The math is simpler than you think.

· Money

It's easy to get discouraged when you click those articles that say "This 28 year old retired with $2 million!" and realize that many of these people featured have higher than average salaries from working as management/ strategy consultants, investment bankers, engineers or just being extremely frugal.

Regardless of how it may appear, I'm determined to convince you that an average earner can make this work -- without giving up lattes, manicures or resorting to drastic frugality measures like eating beans and rice for every meal, or becoming an extreme couponer.

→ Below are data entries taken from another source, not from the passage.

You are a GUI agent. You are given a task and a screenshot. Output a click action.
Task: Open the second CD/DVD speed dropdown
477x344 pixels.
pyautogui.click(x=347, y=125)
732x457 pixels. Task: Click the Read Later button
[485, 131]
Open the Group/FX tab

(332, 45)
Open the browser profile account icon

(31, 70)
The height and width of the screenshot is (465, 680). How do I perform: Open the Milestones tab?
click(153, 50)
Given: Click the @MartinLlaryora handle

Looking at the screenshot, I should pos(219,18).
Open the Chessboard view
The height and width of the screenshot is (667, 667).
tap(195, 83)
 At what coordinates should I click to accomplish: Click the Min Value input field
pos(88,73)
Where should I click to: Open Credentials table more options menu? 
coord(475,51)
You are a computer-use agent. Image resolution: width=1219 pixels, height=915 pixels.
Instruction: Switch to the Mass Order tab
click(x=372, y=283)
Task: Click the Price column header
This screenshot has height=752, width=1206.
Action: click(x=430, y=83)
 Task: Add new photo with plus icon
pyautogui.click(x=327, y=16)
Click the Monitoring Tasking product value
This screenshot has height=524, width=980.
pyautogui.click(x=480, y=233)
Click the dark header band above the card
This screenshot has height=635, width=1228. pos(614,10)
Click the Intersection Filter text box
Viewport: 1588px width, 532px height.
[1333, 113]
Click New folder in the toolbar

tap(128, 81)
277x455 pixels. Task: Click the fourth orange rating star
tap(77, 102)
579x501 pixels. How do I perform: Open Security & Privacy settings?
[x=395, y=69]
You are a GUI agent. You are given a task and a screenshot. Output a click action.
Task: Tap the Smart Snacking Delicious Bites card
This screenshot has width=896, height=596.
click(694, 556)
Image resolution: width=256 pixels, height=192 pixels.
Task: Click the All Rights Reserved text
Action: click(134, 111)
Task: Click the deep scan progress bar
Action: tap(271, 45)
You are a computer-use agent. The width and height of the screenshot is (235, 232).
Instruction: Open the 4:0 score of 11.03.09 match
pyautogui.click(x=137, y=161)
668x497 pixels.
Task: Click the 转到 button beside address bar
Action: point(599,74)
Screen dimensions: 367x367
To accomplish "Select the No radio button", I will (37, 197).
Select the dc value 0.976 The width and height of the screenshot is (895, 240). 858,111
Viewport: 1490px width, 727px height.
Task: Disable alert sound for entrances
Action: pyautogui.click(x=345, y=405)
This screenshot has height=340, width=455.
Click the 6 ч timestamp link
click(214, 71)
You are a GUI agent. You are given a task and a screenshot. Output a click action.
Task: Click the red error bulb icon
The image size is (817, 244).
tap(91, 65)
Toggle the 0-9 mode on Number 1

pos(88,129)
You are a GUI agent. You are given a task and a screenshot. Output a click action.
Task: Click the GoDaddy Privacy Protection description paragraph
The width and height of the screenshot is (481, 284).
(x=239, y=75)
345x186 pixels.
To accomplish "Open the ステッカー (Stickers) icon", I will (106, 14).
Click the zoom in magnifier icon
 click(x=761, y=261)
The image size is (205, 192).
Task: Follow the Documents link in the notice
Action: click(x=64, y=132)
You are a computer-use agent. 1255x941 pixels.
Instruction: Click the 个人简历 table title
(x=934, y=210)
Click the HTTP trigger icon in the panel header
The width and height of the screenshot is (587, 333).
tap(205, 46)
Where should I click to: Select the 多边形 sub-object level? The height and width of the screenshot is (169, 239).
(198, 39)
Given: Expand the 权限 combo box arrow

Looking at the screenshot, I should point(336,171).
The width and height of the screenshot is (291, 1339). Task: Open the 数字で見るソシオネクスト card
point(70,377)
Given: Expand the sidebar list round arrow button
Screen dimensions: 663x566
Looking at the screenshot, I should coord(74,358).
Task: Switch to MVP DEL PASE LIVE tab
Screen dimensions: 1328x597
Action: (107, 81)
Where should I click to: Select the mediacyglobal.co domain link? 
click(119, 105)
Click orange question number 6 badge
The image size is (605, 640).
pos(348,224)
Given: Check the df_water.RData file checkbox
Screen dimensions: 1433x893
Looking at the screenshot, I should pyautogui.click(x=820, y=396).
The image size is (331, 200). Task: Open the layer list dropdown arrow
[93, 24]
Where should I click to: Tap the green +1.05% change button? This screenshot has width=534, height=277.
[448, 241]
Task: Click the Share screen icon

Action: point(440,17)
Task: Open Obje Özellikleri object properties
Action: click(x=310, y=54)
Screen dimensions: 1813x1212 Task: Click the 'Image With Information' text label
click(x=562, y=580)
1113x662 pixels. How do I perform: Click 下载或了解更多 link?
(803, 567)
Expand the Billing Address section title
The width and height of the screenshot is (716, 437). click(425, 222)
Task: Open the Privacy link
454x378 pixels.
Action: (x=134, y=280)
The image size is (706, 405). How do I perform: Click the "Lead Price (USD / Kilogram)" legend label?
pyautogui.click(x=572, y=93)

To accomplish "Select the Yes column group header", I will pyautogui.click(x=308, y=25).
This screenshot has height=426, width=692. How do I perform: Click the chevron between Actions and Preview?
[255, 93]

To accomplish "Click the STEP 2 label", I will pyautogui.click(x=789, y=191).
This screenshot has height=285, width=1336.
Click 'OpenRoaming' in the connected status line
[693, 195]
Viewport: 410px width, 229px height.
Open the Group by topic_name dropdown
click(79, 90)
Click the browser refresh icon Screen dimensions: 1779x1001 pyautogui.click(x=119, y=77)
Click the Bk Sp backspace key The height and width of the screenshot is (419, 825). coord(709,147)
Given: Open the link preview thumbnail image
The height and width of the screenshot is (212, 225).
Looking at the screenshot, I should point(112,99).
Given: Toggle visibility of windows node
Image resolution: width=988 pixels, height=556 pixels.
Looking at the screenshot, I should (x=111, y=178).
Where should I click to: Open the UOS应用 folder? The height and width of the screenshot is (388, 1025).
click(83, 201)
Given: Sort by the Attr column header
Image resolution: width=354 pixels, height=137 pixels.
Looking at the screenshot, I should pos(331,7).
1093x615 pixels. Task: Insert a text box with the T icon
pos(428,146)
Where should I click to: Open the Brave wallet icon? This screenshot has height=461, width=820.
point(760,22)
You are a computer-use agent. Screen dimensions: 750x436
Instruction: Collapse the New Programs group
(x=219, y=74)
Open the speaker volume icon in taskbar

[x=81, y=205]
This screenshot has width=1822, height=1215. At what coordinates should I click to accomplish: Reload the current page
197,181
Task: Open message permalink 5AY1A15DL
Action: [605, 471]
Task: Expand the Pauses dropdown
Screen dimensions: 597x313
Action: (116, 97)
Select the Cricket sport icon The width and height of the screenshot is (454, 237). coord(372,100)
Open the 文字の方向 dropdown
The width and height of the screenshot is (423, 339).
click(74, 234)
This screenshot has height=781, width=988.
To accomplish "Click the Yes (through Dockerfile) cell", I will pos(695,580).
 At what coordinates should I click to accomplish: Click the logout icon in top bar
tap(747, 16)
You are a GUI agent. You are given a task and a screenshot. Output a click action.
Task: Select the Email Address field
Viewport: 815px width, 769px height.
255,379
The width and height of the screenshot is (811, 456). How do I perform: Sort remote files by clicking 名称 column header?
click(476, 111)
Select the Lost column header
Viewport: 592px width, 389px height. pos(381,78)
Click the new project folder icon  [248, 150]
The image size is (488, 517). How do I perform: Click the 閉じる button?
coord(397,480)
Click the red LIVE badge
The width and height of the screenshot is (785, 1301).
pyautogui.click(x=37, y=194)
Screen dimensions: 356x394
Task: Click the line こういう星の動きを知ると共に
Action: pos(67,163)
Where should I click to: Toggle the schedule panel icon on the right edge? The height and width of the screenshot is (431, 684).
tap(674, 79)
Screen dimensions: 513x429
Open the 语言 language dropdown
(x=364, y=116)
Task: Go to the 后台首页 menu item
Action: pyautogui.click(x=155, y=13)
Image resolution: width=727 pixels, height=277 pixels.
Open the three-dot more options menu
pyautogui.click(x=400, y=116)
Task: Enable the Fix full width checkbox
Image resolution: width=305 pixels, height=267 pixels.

The early retirement formula is basic math and you can plug any numbers in to make it work for your circumstances.

Even if you’re in a stereotypically low-paying white-collar career, like a teacher. And there are no gimmicks required: no time-consuming real estate rehabbing and flipping, no trading, no scammy get rich quick schemes. Only consistency and patience. If you begin planning at 25, even at a modest salary with student loan debt, retirement before 40 is not an extreme, or even unrealistic goal.


Here’s an example of how two teachers who combine their incomes can retire in 15 years. First, a few assumptions:

They both make $40,000/yr.

There are no raises, promotions, or extra income.

They both have average student loan debt of $20,000.

They invest in pre-retirement brokerage accounts, and invest primarily in index funds.

After taxes, they’ll bring home $5,000/month.

They’ll maintain a 50% post-tax savings rate, allocating $2,500/month to living and $2,500/month to investing.

Here's a sample budget, assuming a modest lifestyle. Now, we can make a lot of adjustments to this (lower than average rent, a paid-off car using the “How to Never Pay for a Car Ever Again in Life” Method, higher rent but walkability to work, no loans, etc.) but the core idea is that if you don’t saddle yourself with a bunch of debt through auto loans and credit cards and unnecessary recurring purchases, your monthly bills become substantially lower. Less bills = greater cash flow to invest regularly.

  • $1,000 to rent

  • $400 to loans

  • $200 to utilities and internet

  • $200 to transit monthly passes

  • $300 to groceries

  • $400 to entertainment

After 15 years of steady investing, with 9.7% annual returns, they’d have: $1,021,000. Assuming a 4% withdrawal rate, they’d have enough to generate $40,800 annually, or $3,400 monthly (more than they had been living on) without ever having to touch the principal.

Now plug in your numbers. How early could you retire?